Eye diagrams are used in this blog to illustrate the quality or bit-error performance of the high-speed digital signal(s). Each eye diagram provides a visual representation of millions of transmitted bits, with signal amplitude on the vertical axis and unit interval (UI), or bit period, on the horizontal axis. As digital signals are degraded by frequency dependent losses such as crosstalk, the actual signal deviates from the ideal signal. The deviation from the signal amplitude is called noise, and deviation from signal time is called jitter. These unwanted frequency-dependent losses compromise signal quality, ultimately reducing the signal-to-noise-ratio (SNR) below receiver detection thresholds and producing bit errors. The diamond in the center represents the bit error compliance mask with both minimum amplitude and minimum bit period limits. If any bits violate the bit error compliance mask, the digital signal fails to meet the minimum performance requirements.
High-density DDR4 innovation realized
Now to reach the high-speed requirements of DDR4, SI engineers face two main challenges:
- Reducing crosstalk, prominent with designs using non-transverse electromagnetic (TEM) conduits such as a redistribution layer (RDL) and bond-wire.
- Meeting a minimum of -12 dB return loss performance.
The solution: Enhancements to the interconnect layer as a result of a coplanar topology that supports higher frequency operations than branch topology. This method shortens the path between the two terminations, while eliminating stubs, consequently improving signal integrity and timing.
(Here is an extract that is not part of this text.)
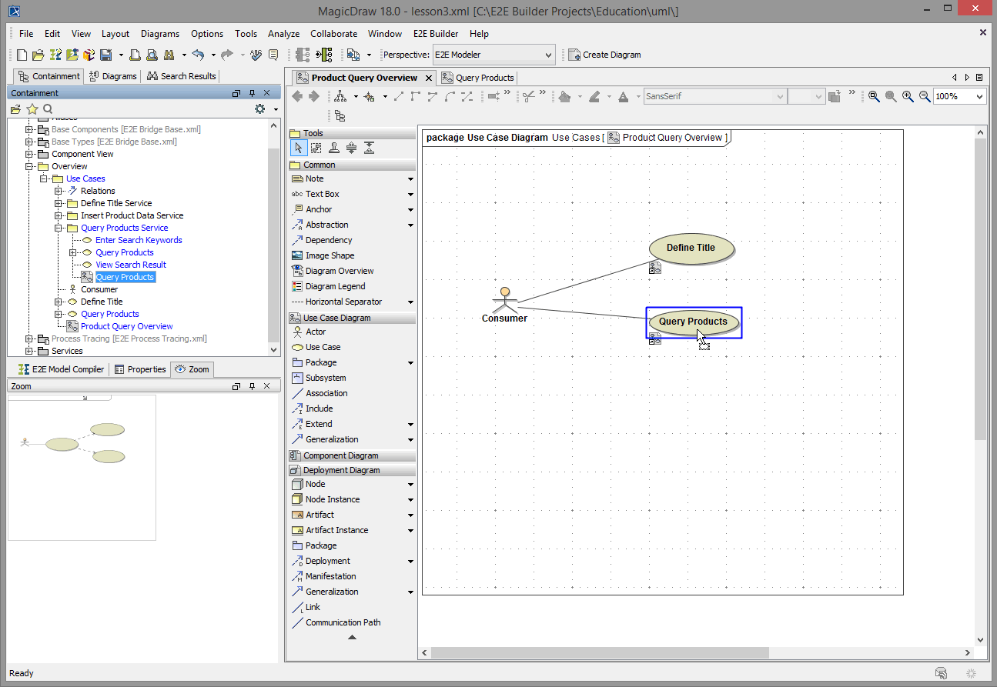Open the Perspective combo box
Screen dimensions: 997x687
click(x=493, y=55)
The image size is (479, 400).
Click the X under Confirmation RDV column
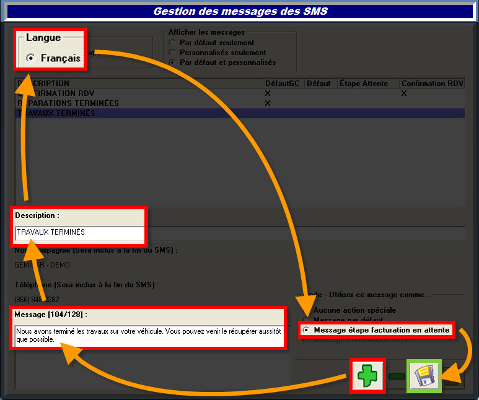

To achieve this, routing signal paths sequentially from one die to the next eliminates reflections associated with stubs or extra traces previously seen in branched designs. High-speed data rates are achieved through the creation of a contiguous signal return path and linear bus path by using microstrip transmission line technology. Additionally, considerations made to signal and return path trace geometry further enable higher data rates and improvements to return loss.
With this topology, achieving a return loss of -16 dB through a delicate balance with crosstalk enables the miniaturization of 18 memory devices in a single compact package while offering 2666 Mbps date rates over military temperature ranges. With this achievement, Mercury introduced the first 16GB DDR4 device. However, while return loss is optimized with this method, improvement to crosstalk performance is still needed to meet DDR5 data speeds.
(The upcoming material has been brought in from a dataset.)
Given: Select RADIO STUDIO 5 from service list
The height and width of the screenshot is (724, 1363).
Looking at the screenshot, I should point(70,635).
The path to military-grade DDR5
With expected double bandwidth and density over DDR4, along with improvements to power and channel efficiency, advanced edge processing architectures will utilize DDR5 devices to increase performance. However, even with Mercury’s advancements in the coplanar topology for a high-density multi-chip package previously discussed, the higher data speeds for DDR5 still cannot be attained.
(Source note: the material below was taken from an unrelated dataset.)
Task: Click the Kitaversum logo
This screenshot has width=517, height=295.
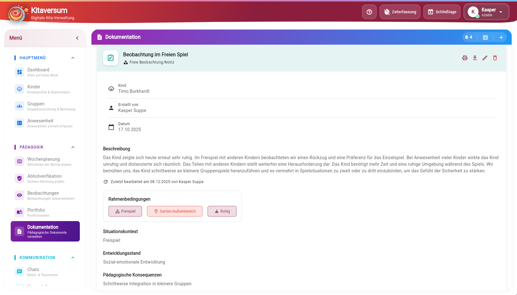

Further improvements to crosstalk performance and the inter-die network are necessary. Developing a unique multi-planar ground and signal trace layout applied to the RDL increases crosstalk isolation resulting in a performance improvement of 6dB. No other known die stacking design methodology is available today for the commercialization of high-density DDR5 in a singular device with data rates up to 6400 Mbps.
With the DDR5 JEDEC standard still in development, commercial DDR5 devices are set to release in 2019. Mercury’s military-grade, high-density devices supporting speeds up to 6400 Mbps using our new advanced topology techniques will follow shortly after with release in 2020. Designers and users of next-generation military edge processing systems will soon realize the maximum performance of their high-speed multi-core edge processing systems due to the integration of high capacity, high-speed stacked DDR5 while simultaneously benefiting from a much smaller system footprint.